Manuel Santiago Mejía es un empresario con poder e influencia, pero al mismo tiempo, y ahí radica una de sus habilidades, mantiene un bajo perfil mientras se mueve entre los negocios y la política.
Colombiana de Comercio (Corbeta), la sociedad que reúne a marcas como Alkosto, AKT y Ktronix, en las que se funda el poder económico de su familia, tuvo ingresos operacionales en 2022 por más de 11 billones de pesos y se ubicó en el puesto 12 entre las empresas más grandes de Colombia, según la Superintendencia de Sociedades.
Mejía, sin embargo, es más que un buen negociante.
Su influencia también se puede medir por sus relaciones políticas y los espacios de decisión que ha ocupado en lo público.

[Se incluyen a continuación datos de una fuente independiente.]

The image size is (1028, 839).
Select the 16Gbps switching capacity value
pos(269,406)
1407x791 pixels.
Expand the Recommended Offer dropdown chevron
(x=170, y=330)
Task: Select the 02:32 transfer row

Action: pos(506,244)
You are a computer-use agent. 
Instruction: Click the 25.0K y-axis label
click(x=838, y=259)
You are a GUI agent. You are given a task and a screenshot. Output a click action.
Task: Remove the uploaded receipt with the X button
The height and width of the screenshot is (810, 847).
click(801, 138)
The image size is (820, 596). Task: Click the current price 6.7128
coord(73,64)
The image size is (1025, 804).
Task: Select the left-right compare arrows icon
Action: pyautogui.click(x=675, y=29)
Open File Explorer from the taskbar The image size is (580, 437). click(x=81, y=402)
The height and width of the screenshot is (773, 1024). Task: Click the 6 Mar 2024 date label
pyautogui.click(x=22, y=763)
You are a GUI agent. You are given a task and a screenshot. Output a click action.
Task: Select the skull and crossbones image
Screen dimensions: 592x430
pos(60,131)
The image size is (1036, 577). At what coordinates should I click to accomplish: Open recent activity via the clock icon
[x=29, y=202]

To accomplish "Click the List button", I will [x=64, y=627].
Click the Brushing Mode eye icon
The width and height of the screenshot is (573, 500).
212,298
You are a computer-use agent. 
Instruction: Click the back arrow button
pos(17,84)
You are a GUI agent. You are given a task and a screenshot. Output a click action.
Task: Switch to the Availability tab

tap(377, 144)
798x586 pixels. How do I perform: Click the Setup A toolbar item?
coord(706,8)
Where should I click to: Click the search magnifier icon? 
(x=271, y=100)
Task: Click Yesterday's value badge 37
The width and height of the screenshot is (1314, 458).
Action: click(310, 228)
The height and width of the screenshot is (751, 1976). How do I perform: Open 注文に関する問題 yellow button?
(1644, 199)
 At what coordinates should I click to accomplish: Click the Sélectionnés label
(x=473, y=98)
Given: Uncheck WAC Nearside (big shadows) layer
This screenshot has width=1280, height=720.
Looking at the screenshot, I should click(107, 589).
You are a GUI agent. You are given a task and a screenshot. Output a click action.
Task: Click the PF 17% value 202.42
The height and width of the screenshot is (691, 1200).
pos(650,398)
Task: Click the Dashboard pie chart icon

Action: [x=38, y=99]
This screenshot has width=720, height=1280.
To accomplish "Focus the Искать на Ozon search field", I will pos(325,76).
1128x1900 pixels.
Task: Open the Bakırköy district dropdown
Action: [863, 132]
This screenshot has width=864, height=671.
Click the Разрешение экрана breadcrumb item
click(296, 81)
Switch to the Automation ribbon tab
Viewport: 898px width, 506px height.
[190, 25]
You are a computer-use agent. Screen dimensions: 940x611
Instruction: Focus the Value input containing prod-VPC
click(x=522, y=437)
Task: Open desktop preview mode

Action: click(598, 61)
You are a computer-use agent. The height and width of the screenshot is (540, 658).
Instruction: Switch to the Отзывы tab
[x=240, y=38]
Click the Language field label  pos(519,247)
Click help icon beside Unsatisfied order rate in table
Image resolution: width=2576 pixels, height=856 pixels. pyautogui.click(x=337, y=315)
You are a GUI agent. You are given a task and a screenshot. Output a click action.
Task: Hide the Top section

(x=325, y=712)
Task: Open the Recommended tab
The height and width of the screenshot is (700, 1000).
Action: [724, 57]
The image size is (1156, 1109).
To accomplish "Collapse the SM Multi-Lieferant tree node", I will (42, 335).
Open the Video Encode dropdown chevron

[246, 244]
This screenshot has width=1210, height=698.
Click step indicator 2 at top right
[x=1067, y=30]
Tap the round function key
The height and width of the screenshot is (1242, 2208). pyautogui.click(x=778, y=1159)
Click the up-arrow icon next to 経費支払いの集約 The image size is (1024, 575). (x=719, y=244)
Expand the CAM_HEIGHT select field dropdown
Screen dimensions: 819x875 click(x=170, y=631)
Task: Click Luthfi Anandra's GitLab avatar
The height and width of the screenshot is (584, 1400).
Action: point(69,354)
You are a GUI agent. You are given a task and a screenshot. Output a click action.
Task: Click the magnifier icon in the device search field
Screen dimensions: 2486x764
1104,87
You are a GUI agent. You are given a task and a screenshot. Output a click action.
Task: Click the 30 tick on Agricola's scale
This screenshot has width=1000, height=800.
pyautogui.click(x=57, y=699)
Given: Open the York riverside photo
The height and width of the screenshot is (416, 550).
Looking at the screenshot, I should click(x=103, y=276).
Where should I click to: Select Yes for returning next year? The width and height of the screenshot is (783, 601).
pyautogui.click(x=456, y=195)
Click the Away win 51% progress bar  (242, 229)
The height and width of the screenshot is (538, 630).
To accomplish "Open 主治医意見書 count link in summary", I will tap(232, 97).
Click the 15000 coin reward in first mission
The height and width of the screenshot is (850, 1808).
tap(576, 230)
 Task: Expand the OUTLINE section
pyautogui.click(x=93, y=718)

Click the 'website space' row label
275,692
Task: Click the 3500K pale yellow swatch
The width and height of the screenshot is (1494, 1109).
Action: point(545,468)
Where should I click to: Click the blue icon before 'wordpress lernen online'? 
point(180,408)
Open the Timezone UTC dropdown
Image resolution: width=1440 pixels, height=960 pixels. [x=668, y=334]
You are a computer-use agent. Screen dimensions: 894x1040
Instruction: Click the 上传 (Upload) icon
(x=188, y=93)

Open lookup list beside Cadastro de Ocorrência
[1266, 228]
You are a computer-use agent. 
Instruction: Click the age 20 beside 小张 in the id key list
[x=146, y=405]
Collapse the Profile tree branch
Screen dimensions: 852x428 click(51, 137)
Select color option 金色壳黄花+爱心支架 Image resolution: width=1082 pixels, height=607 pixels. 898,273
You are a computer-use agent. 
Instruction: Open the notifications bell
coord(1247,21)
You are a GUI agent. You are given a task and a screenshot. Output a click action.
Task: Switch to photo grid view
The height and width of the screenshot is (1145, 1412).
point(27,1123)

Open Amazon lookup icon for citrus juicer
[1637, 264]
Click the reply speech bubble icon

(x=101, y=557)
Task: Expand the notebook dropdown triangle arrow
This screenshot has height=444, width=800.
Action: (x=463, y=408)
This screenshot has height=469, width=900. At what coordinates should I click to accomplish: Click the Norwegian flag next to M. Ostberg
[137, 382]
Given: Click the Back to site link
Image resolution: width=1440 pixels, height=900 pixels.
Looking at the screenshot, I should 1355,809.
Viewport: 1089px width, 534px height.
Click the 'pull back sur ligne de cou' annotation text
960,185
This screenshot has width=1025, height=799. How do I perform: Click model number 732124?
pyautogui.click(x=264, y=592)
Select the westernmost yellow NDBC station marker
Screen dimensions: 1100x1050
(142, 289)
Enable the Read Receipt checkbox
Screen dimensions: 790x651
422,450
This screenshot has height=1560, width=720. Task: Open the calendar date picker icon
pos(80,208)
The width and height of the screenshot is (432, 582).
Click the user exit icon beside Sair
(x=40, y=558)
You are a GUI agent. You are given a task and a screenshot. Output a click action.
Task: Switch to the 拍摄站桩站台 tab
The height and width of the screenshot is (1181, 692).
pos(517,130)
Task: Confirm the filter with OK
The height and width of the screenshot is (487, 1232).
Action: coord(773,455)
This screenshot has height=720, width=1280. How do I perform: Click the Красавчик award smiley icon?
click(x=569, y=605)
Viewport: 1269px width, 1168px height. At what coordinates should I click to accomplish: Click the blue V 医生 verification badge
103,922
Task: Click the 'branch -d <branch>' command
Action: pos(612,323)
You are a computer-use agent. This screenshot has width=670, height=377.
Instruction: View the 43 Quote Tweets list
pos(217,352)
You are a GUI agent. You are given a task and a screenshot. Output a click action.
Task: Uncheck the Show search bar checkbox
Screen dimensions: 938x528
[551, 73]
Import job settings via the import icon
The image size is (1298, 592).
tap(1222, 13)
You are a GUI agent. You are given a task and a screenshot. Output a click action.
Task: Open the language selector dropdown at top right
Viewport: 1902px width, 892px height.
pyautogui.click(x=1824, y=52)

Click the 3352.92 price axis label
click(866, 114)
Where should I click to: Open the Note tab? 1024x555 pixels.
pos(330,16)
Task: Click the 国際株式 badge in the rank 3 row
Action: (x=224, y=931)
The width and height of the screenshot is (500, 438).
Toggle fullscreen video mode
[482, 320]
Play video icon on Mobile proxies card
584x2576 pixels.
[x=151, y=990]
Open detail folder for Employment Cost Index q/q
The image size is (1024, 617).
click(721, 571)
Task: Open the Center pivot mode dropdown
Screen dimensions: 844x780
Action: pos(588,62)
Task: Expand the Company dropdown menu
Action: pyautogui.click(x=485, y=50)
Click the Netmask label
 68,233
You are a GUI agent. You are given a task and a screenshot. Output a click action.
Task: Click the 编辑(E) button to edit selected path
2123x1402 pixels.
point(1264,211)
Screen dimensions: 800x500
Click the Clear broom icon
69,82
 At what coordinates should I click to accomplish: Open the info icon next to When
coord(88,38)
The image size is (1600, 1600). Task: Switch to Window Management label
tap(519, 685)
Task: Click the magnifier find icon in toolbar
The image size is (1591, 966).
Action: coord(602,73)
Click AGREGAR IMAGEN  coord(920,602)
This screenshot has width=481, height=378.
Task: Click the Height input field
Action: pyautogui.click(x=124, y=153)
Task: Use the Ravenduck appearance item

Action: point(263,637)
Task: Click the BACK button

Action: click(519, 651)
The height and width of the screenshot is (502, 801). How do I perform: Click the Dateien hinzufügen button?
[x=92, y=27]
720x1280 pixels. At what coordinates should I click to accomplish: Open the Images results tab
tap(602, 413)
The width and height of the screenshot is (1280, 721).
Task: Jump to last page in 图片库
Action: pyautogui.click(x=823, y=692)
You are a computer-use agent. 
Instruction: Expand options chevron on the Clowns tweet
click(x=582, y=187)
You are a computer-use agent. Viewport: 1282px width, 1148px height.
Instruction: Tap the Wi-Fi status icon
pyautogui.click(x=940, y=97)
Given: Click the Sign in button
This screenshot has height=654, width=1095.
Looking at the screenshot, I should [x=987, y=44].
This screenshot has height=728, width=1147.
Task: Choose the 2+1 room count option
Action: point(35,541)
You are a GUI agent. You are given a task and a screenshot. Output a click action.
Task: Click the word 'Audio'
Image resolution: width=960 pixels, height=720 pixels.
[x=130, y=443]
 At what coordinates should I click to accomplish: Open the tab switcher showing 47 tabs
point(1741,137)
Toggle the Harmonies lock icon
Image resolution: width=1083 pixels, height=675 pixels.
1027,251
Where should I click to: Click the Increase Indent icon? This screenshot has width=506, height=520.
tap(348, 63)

Por designación de diferentes gobiernos, ha hecho parte del Consejo Superior de la Universidad de Antioquia, del Consejo Directivo del Politécnico Jaime Isaza Cadavid y de la Junta Directiva del Metro de Medellín. En agosto de 2020 renunció a otras dos juntas, las de EPM y Ruta N.
Es, en resumen, un buen ejemplo de un modelo que es posible interpretar de muchas formas, pero que durante la alcaldía de Daniel Quintero se ha planteado de forma casi exclusiva en dos vías: por una parte, la idea de que esas relaciones entre la élite empresarial y política han sido un círculo virtuoso de cooperación. Por otra, que esa relación consiste en realidad en la toma corporativa del poder público para el beneficio privado. Entre esas dos interpretaciones desparecieron los matices.
Las renuncias masivas de las juntas de EPM y Ruta N en 2020, ambas propiciadas por decisiones del alcalde Daniel Quintero que se saltó a esos organismos y su gobierno corporativo, fueron la primera consecuencia de la pelea que le propuso el alcalde a un sector del empresariado en una estrategia tan simple como eficaz.
Quintero, que después de ganar las elecciones en 2019 llevó a su comisión de empalme a las presidentas de Proantioquia y de la Cámara de Comercio de Medellín —quizá las instituciones más presentativas de las élites empresariales antioqueñas y donde cacaos como Mejía tienen influencia y decisión—, terminó acusando a ese mismo empresariado de ser un cartel, de manipular indicadores sociales y de haberse tomado para su beneficio a EPM y a otras entidades públicas de la ciudad.
El alcalde, sin embargo, no ha hablado sobre los mecanismos de algunos empresarios antioqueños para comprar tierras en los Montes de María. No ha hablado sobre las conexiones de algunos empresarios antioqueños con el narcotráfico y la expansión del paramilitarismo. No ha hablado sobre los impactos sociales y ambientales de algunos de sus negocios. No lo ha hecho, quizá, porque su estrategia necesita palabras más efectistas.
Quintero buscó a un enemigo de fácil recordación: el Grupo Empresarial Antioqueño (GEA). Y en esa sigla empaquetó todos los males. Con una mezcla de verdades a medias, imprecisiones y mentiras, el alcalde terminó empantanando una discusión de ciudad necesaria y aplazada sobre los conflictos de intereses y la influencia de agentes privados en las decisiones sobre lo público.
Ese discurso le ha sido funcional a su propósito de figuración. No tanto a su favorabilidad, porque es el alcalde de Medellín más impopular de los últimos 30 años. Dirá él que por la manipulación de las encuestas. Le ha sido funcional, también, a las movidas del Grupo Gilinski que, con la plata de sus socios árabes, sacudió el mercado en su propósito de quedarse con una parte del GEA. Quintero eligió un bando y apostó por su propia toma hostil.
Si nada extraordinario ocurre, Federico Gutiérrez ganará con facilidad las elecciones del 29 de octubre. Llegará a recomponer las juntas de muchas entidades del distrito y Medellín habrá perdido la oportunidad de discutir con rigor si es conveniente que un empresario como Manuel Santiago Mejía tenga voz y voto en las decisiones que afectan la cotidianidad de la ciudad donde hace negocios.